- Set of tasks:
1) Condense the paragraph of the reinforcement learning abstract that begins "Reinforcement Learning with Verifiable Rewards" into a short bulleted list that keeps its main facts.
2) Write the next part of the paper on exploration in reinforcement learning for LLM reasoning, picking up after the last sentence of its abstract.

- Excerpt to read:
Back to Basics: Revisiting Exploration in Reinforcement Learning for LLM Reasoning via Generative Probabilities
Abstract
A novel reinforcement learning approach called ARM addresses entropy collapse in LLM reasoning by equilibrating confidence levels across correct responses through dynamic reward shaping.
Reinforcement Learning with Verifiable Rewards (RLVR) has emerged as an indispensable paradigm for enhancing reasoning in Large Language Models (LLMs). However, standard policy optimization methods, such as Group Relative Policy Optimization (GRPO), often converge to low-entropy policies, leading to severe mode collapse and limited output diversity. We analyze this issue from the perspective of sampling probability dynamics, identifying that the standard objective disproportionately reinforces the highest-likelihood paths, thereby suppressing valid alternative reasoning chains. To address this, we propose a novel Advantage Re-weighting Mechanism (ARM) designed to equilibrate the confidence levels across all correct responses. By incorporating Prompt Perplexity and Answer Confidence into the advantage estimation, our method dynamically reshapes the reward signal to attenuate the gradient updates of over-confident reasoning paths, while redistributing probability mass toward under-explored correct solutions. Empirical results demonstrate that our approach significantly enhances generative diversity and response entropy while maintaining competitive accuracy, effectively achieving a superior trade-off between exploration and exploitation in reasoning tasks. Empirical results on Qwen2.5 and DeepSeek models across mathematical and coding benchmarks show that ProGRPO significantly mitigates entropy collapse. Specifically, on Qwen2.5-7B, our method outperforms GRPO by 5.7% in Pass@1 and, notably, by 13.9% in Pass@32, highlighting its superior capability in generating diverse correct reasoning paths.

- Input data:
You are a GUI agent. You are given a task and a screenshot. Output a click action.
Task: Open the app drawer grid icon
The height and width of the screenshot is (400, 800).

- Expected responses:
1)
- Reinforcement Learning with Verifiable Rewards (RLVR) is a key way to improve reasoning in Large Language Models (LLMs).
- Standard methods such as Group Relative Policy Optimization (GRPO) tend toward low-entropy policies, which causes mode collapse and little output diversity.
- Viewed through sampling probability dynamics, the standard objective over-reinforces the highest-likelihood paths and suppresses valid alternative reasoning chains.
- The proposed Advantage Re-weighting Mechanism (ARM) aims to even out confidence across all correct responses.
- ARM adds Prompt Perplexity and Answer Confidence to advantage estimation. This weakens gradient updates for over-confident paths and shifts probability mass toward under-explored correct solutions.
- The approach raises generative diversity and response entropy while keeping accuracy competitive, giving a better balance of exploration and exploitation.
- On Qwen2.5 and DeepSeek models, across math and coding benchmarks, ProGRPO substantially reduces entropy collapse.
- On Qwen2.5-7B, it beats GRPO by 5.7% in Pass@1 and by 13.9% in Pass@32.

2)
Community
When using reinforcement learning (RL) to enhance the reasoning capabilities of large language models (e.g., GRPO), models often suffer from mode collapse and entropy collapse. Specifically, the model gradually becomes overconfident and tends to repeatedly generate a single high-reward reasoning trajectory, while ceasing to explore other potentially correct solution paths. This behavior significantly reduces the diversity of generated outputs, thereby limiting the performance of multi-sample evaluation metrics such as Pass@K.
To address this issue, we propose ProGRPO from a probabilistic modeling perspective. By assigning more balanced probability mass to all feasible reasoning trajectories, our method effectively alleviates entropy collapse. As a result, ProGRPO improves performance under multi-sample settings (Pass@K) while maintaining strong single-sample reasoning performance.
Cross-domain validation. The proposed method demonstrates consistent effectiveness not only on mathematical reasoning tasks (AIME, MATH) but also on code generation tasks (LiveCodeBench), providing strong evidence for the robustness and generality of the approach.
Low-Probability Token Normalization. The sentence-level average probability can obscure the uncertainty of critical reasoning steps, because in long sequence generation, the majority of tokens are typically predicted with very high confidence (often above 90%), which dominates the averaging process and masks the few low-probability but decision-critical tokens.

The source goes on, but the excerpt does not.